Aside from wine and champagne, I had perhaps the best Scotch I have ever had, an 18 year old Macallan, while I was in Atlanta. It went down like this: we returned from the Warriors-Hawks game to the Marriott Marquis in downtown Atlanta. With some time on our hands, I offered to buy a round of nightcaps for the four of us. The other three opted for relatively inexpensive drinks. Somewhat at a loss of what to order, I saw the Macallan sitting on the shelf behind the bartender. I asked for the 18 year old version, and he offered a second shot at only $4. Why not? It was the best Scotch I have EVER had. Looks like it runs about $300 a bottle!

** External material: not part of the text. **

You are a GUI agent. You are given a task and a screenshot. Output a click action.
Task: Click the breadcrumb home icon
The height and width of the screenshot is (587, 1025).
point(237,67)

Over 23.7 million of bottles of Champagne were shipped to the U.S. last year. The U.S is the second largest export market for Champagne in the world, second only to the U.K. Gradually on the rise in a particularly bright spot is rosé Champagne with 17% of the total Champagne sales in the U.S. last year. Trump could ruin this!!!!
When tasting several different vintages from the same producer, most professionals begin with the oldest vintage. The reasoning is that the oldest wine is likely to be the most integrated and nuanced, and possibly the most frail. The youngest wine is likely to be the boldest. If you taste the young bold wines first, you may not be able to fully taste the nuances of the oldest wine when you get to that wine. So most pros start with the oldest wine. I never knew this!

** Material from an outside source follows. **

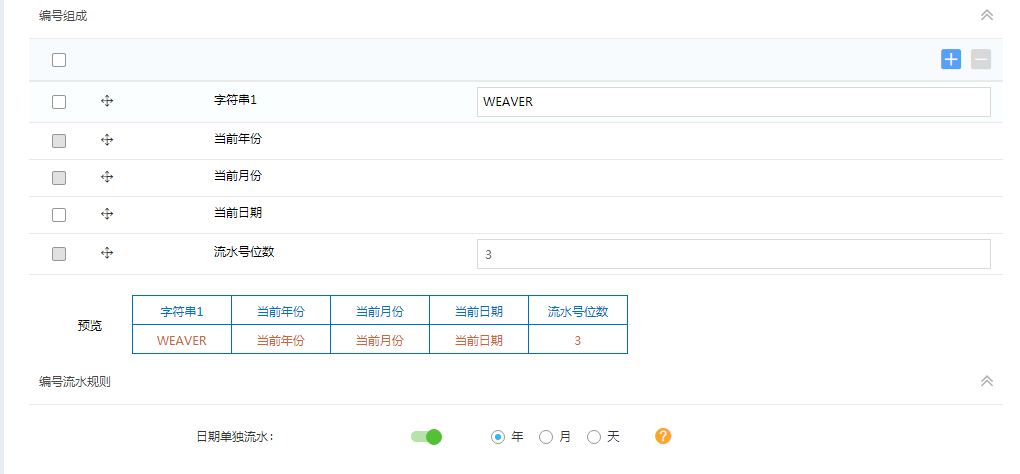Click the drag handle for 字符串1 row
Screen dimensions: 1020x474
(107, 102)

The year 1783, is the oldest and most productive cork oak, named the Whistler Tree, was planted, in the Alentejo region of southern Portugal. Cork trees are generally harvested for the first time when they are 25 years old, then once every decade after that. The tree’s name comes from the sound made by the songbirds who nest within it.
Corkage fee $5500 (in U.S. dollars) reportedly charged to a businessman at a tony Melbourne, Australia, restaurant for bringing eight bottles of wine to be served during dinner. This shatters the former highest corkage award worldwide, held by Per Se restaurant (New York) and its sister The French Laundry (Napa Valley): $150/bottle. Many fine restaurants typically charge a more palatable $25-$30 per bottle. I usually bring my own bottle of champagne or Cabernet to nicer restaurants, to avoid the expensive wine lists. Then I know what I am drinking, and can really enjoy it!
What is the difference between Franciacorta and Prosecco? Franciacorta is a region in Lombardy in northern Italy, famous for its sparkling wines. These dry sparkling wines are made by the traditional Champagne method from chardonnay and pinot noir (and sometimes pinot blanc). They are austerely elegant with a fine, creamy mousse of bubbles. Franciacortas come as non-vintage wines as well as vintage-dated (known as Franciacorta millesimato) and they spend a relatively long time on lees―18 months for non-vintage to 60 months for Franciacorta riserva. Prosecco is a sparkling wine made in the Veneto region of Italy. It’s made from glera grapes. It’s not made by the Champagne method, but rather by a process known as Charmat whereby the second fermentation takes place in large tanks. The top Proseccos are known as Conegliano Valdobbiadene Prosecco Superiore. Prosecco wine is the traditional sparkler (along with white peach juice) in the Italian cocktail, the bellini.
A mere 55 miles per hour that a cork can exit a bottle of Champagne. At that velocity, the hot stopper could smash the waiting wine glasses, as well as shatter your spectacles. The pressure in a Champagne bottle ranges from 70 to 90 pounds per square inch—two to three times the pressure in your car’s tires.
Now this is terrible: Champagne is a traditional toasting drink for NYE, but the Russians take it a step further. Before you imbibe, you need to write down your wishes for the new year and then burn them. Here’s where it gets interesting. Those ashes need to be sprinkled into your glass of champagne, which you have to drink before the clock strikes 12:01 a.m. on New Year’s Day. Yuck!
What will I drink on New Year’s Eve, with my Maine lobster? Not sure yet, but I guarantee it will cost under $20.
Instagram lost its mind over the case of Armand de Brignac “Ace of Spades” Champagne that Jay-Z and Beyoncé sent Reece Witherspoon after she asked them to share a glass at the recent Golden Globe Awards. “Jay & Bey” have owned the luxury brand since 2014.